**PROMPT 1**
What value does the physics practice paper tell candidates to use for the acceleration due to gravity?
**PROMPT 2**
List every instruction given under "Instructions to Candidates" in the physics practice paper.
**PROMPT 3**
Pick up the physics practice paper after its last line and carry it on.

TuitionGoWhere Practice Paper (AI)
Version: 4 of 5
Subject: Physics
Level: Secondary 3
Paper: Practice Paper - Mechanics
Duration: 1 hour 15 minutes
Total Marks: 50

Name: __________________________
Class: __________________________
Date: __________________________

Instructions to Candidates

Write your name, class, and date in the spaces provided.
Answer all questions.
Write your answers in the spaces provided in this booklet.
You may use a calculator.
Take the acceleration due to gravity, $g = 10 \text{ m/s}^2$ .
The number of marks is given in brackets [ ] at the end of each question or part question.

Section A: Multiple Choice & Short Structured Questions (20 Marks)

Answer all questions in this section.

1. Which of the following is a vector quantity?
A. Speed
B. Mass
C. Distance
D. Acceleration
[1]

2. A car travels 60 km North in 1 hour, then turns and travels 80 km East in 1 hour. What is the magnitude of the car's average velocity for the entire journey?
A. 50 km/h
B. 70 km/h
C. 100 km/h
D. 140 km/h
[1]

3. The graph below shows the velocity-time graph for a moving object.

Velocity (m/s)
   ^
   |      /|
10 |     / |
   |    /  |
   |   /   |
   |  /    |
   | /     |
   |/______|________> Time (s)
   0      5      10

What is the acceleration of the object during the first 5 seconds?
A. 0.5 m/s²
B. 2.0 m/s²
C. 5.0 m/s²
D. 10.0 m/s²
[1]

4. A ball is thrown vertically upwards. At the highest point of its trajectory, which of the following statements is true?
A. Velocity is zero and acceleration is zero.
B. Velocity is zero and acceleration is 10 m/s² downwards.

**INFORMATION SUPPLIED**
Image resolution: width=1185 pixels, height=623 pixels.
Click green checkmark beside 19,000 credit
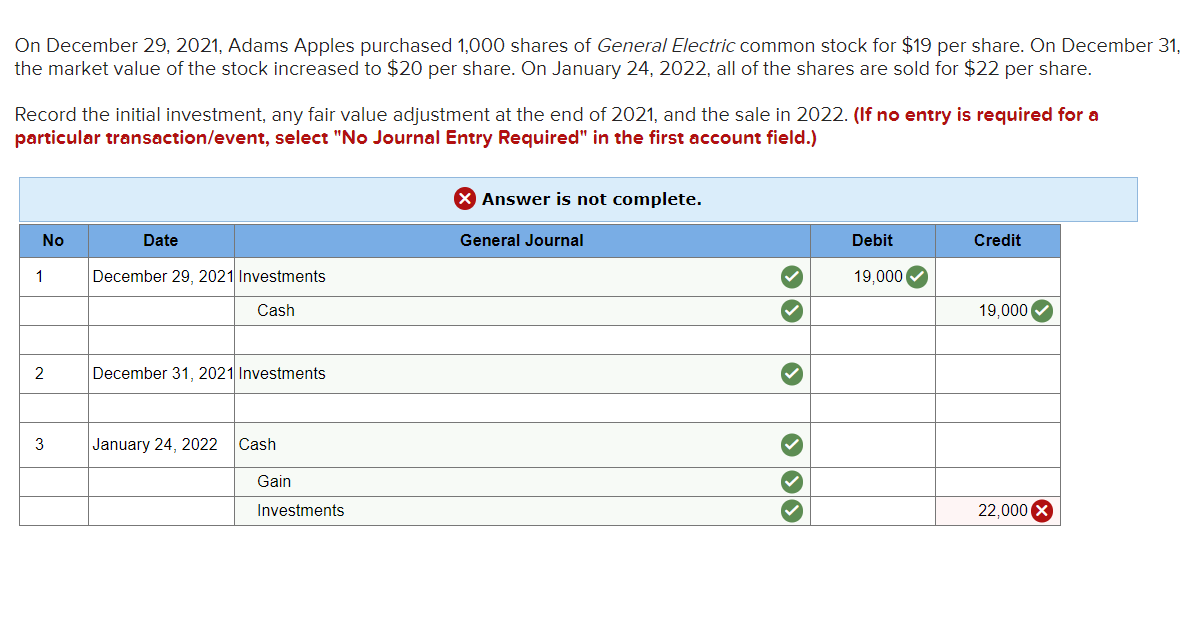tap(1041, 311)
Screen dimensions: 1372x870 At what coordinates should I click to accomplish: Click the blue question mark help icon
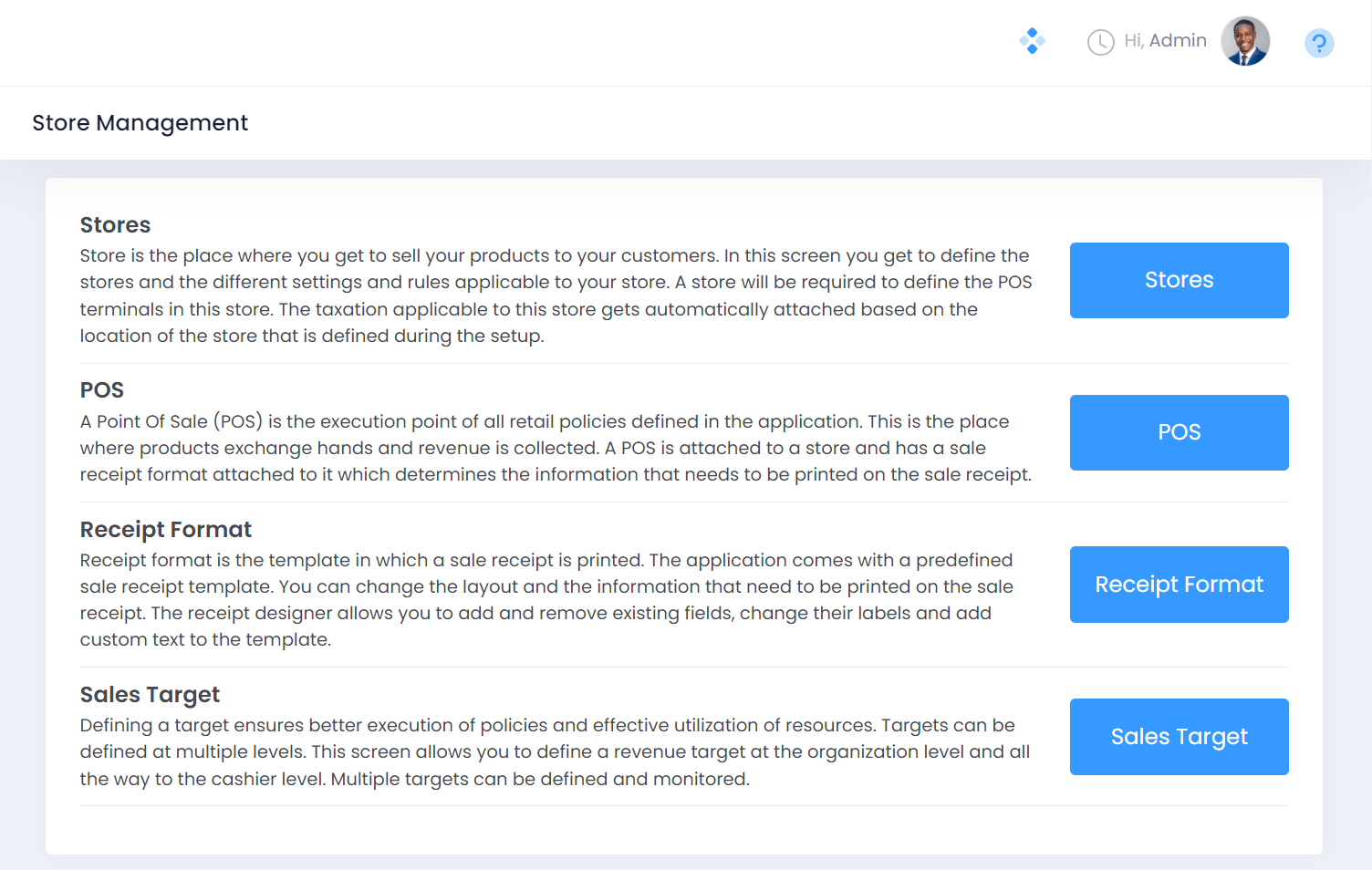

**REPLY 1**
g = 10 m/s²

**REPLY 2**
- Write your name, class, and date in the spaces provided.
- Answer all questions.
- Write your answers in the spaces provided in this booklet.
- You may use a calculator.
- Take the acceleration due to gravity, g = 10 m/s².
- The number of marks is given in brackets [ ] at the end of each question or part question.

**REPLY 3**
C. Velocity is 10 m/s upwards and acceleration is zero.
D. Velocity is 10 m/s upwards and acceleration is 10 m/s² downwards.
[1]

5. State Newton’s First Law of Motion.

[2]

6. A box of mass 12 kg is pushed across a horizontal floor with a constant force of 50 N. The box moves at a constant velocity.
(a) What is the magnitude of the frictional force acting on the box?
____________________ N
(b) Explain your answer.

[2]

7. Calculate the weight of an astronaut with a mass of 80 kg on the Moon, where the gravitational field strength is 1.6 N/kg.
____________________ N
[1]

8. A uniform metre rule is pivoted at the 50 cm mark. A 2 N weight is hung at the 20 cm mark. Where must a 3 N weight be hung to balance the rule?
____________________ cm mark
[2]

9. Define the term pressure.

[1]

10. A diver is 20 m below the surface of the sea. The density of seawater is 1030 kg/m³. Calculate the pressure due to the seawater at this depth. (Take $g = 10 \text{ N/kg}$ )
____________________ Pa
[2]

11. A crane lifts a load of 500 kg vertically through a height of 12 m in 30 seconds.
(a) Calculate the work done by the crane.
____________________ J
(b) Calculate the power developed by the crane.
____________________ W
[3]

12. A car of mass 1000 kg is traveling at 20 m/s. Calculate its kinetic energy.
____________________ J
[2]

Section B: Structured Questions (30 Marks)

Answer all questions in this section.

13. A student investigates the motion of a trolley rolling down a ramp. The trolley starts from rest. The velocity-time graph for the trolley is shown below.

Velocity (m/s)
   ^
   |
4.0|           __________
   |          /
   |         /
   |        /
   |       /
   |      /
   |     /
   |    /
   |   /
   |  /
   | /
   |/________________________> Time (s)
   0    1    2    3    4    5

(a) Describe the motion of the trolley between $t = 0$ s and $t = 2$ s.

[1]

(b) Calculate the acceleration of the trolley between $t = 0$ s and $t = 2$ s.
 Acceleration = ____________________ m/s²
[2]

(c) Calculate the total distance traveled by the trolley in the first 5 seconds.
 Distance = ____________________ m
[3]

(d) The mass of the trolley is 0.5 kg. Calculate the resultant force acting on the trolley during the first 2 seconds.
 Force = ____________________ N
[2]

14. A block of mass 4.0 kg is placed on a rough inclined plane. The angle of inclination is 30°. The block is held in equilibrium by a string parallel to the plane.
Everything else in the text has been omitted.